■ **Tarefas a realizar**:
a) Indique se cada uma das afirmações seguintes está de acordo com o excerto sobre as memórias de um café. Responda com sim ou não e cite as palavras exatas do excerto que o decidem. (i) O Zé considera que hoje as pessoas são mais respeitadoras do que antigamente. (ii) O cliente habitual furava o jornal com o cigarro para o conseguir ler melhor. (iii) Os amantes dos jogos de cartas reuniam-se no café antes do início do dia de trabalho.
b) Dê seguimento ao excerto sobre as memórias de um café, a partir da última frase apresentada.

Ao longo de mais de quatro décadas no sector, são muitas as histórias vividas neste percurso, destacando porém, as muitas situações de conflito e agressões físicas, vivenciadas entre clientes, em concreto no período em que trabalhou do Café Courense. “Hoje em dia tudo é diferente, as pessoas são mais respeitadoras e compreensivas. Antigamente ao mais pequeno desacordo partia-se logo para vias de facto. Foram muitas as vezes em que os clientes, na maioria das vezes, por efeitos de álcool em excesso, terminavam todos na rua à porrada, deixando o café às moscas”, diz o Zé.
Outras história hilariantes tem a haver com o facto de um cliente habitual perfurar o jornal diário do café com o cigarro, fazendo pequenos buracos, situação algo estranha mas que, segundo afirma, tinha um propósito, não para ler o jornal mas para poder apreciar as pernas das clientes que frequentavam o espaço.
Nos tempos que correm tudo é diferente. O Café de Cima, como muitos o definem, viveu tempos áureos, vindo à memória a vasta clientela que, diariamente, em horário pós laboral, reunia por ali os amantes dos jogos de cartas, como a bisca e a sueca. Eram tempos de muito e bom negócio, com trânsito na rua principal e com o embarque dos autocarros da Empresa de Transportes Courense ali mesmo ao lado, trazendo mais gente ao café, a partir, desde logo, dos funcionários, cobradores e motoristas.

■ **Dados apresentados**:

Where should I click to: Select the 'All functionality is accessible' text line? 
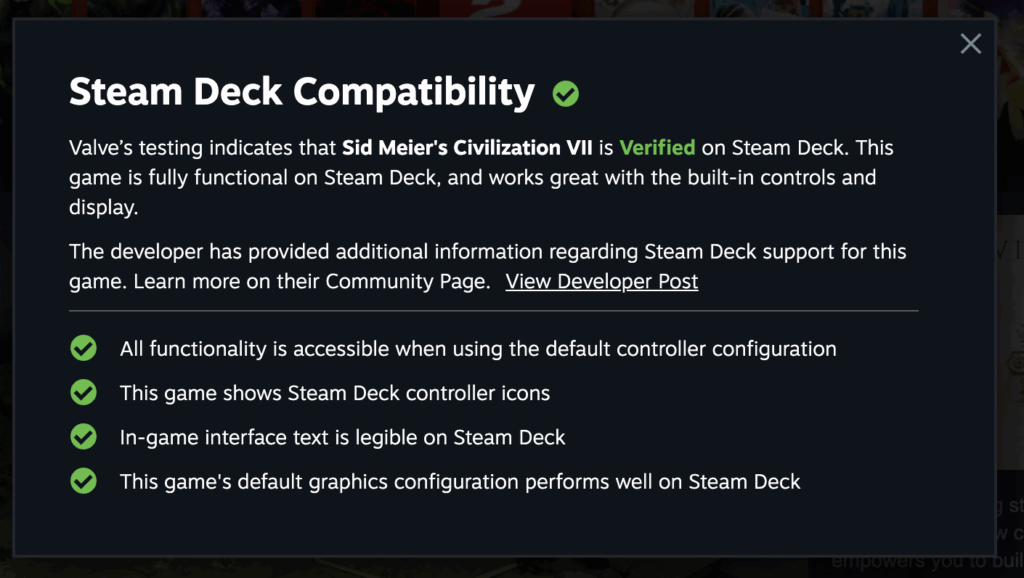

■ **Respostas por tarefa**:
a)
(i) Sim: «Hoje em dia tudo é diferente, as pessoas são mais respeitadoras e compreensivas.»
(ii) Não: «não para ler o jornal mas para poder apreciar as pernas das clientes que frequentavam o espaço»
(iii) Não: «em horário pós laboral, reunia por ali os amantes dos jogos de cartas»

b)
Outro quadro muito associado ao Café Lusitano era o consultório que o saudoso Dr. Moreira tinha numa das mesas do café, onde, diariamente e a toda a hora, atendia, sem rodeios e enfeites, os seus consuluentes. O Dr. José Gomes Moreira, apelidado por muitos, como o advogado do povo, foi o advogado mais generoso e mais pobre que Coura conheceu, atenta a clientela que era, em geral, a mais humilde e a mais modesta, a gente das aldeias e da terra, de muito parcos recursos. Falar do Café Lusitano é avivar a memória deste ilustre e distinto causidiaco.
Com esta longa carreira na área comercial da cafetaria, o Zé do Café, como Coura carinhosamente o apelida, vai levando o barco a bom porto, sempre com os pés assentes na terra, não regateando esforços na hora de arregaçar as mangas, tanto no serviço de mesas, passando pelo balcão e terminando na cozinha, primando sempre pelo respeito e estima de todos os clientes. “Os clientes são a essência da nossa sobrevivência”, termina a nossa figura com história desta edição.